(Extracted records)
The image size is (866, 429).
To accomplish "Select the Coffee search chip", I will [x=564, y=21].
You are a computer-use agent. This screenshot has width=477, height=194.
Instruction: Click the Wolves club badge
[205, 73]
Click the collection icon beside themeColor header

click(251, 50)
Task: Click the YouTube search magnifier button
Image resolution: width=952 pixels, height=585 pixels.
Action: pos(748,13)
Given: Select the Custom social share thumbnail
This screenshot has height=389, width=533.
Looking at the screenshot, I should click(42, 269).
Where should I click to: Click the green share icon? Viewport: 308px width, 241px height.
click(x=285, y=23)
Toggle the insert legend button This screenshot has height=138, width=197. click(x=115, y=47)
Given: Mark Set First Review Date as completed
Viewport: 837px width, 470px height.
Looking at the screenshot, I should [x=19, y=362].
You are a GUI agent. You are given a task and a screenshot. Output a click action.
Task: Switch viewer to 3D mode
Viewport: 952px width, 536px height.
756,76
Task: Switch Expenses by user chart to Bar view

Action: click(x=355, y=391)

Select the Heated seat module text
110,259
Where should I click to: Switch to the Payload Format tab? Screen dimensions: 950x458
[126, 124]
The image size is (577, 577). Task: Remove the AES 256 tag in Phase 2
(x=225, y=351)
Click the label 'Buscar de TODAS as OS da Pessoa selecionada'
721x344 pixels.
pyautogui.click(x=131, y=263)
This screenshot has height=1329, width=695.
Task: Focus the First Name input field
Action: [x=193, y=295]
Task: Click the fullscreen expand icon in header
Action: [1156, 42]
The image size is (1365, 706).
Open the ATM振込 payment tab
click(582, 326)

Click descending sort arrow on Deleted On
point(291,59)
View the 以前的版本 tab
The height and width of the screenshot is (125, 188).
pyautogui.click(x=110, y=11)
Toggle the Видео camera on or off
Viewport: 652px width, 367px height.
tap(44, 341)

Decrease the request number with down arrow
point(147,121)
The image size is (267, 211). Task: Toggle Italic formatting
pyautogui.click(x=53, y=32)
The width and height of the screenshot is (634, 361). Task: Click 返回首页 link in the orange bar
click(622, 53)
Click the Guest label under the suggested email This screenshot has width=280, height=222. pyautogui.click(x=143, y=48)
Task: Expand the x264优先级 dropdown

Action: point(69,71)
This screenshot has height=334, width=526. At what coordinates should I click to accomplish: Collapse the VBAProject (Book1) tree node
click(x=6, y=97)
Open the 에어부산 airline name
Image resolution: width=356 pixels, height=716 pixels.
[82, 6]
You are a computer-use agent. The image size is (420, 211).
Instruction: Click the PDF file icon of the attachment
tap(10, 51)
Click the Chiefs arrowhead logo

• _What to work on_
In the data above, start at the line that has "Task: Switch Expenses", stop after the line that has "Click the label", and print every line in between exactly as it stands.

• _Task solution_
Task: Switch Expenses by user chart to Bar view

Action: click(x=355, y=391)

Select the Heated seat module text
110,259
Where should I click to: Switch to the Payload Format tab? Screen dimensions: 950x458
[126, 124]
The image size is (577, 577). Task: Remove the AES 256 tag in Phase 2
(x=225, y=351)
Click the label 'Buscar de TODAS as OS da Pessoa selecionada'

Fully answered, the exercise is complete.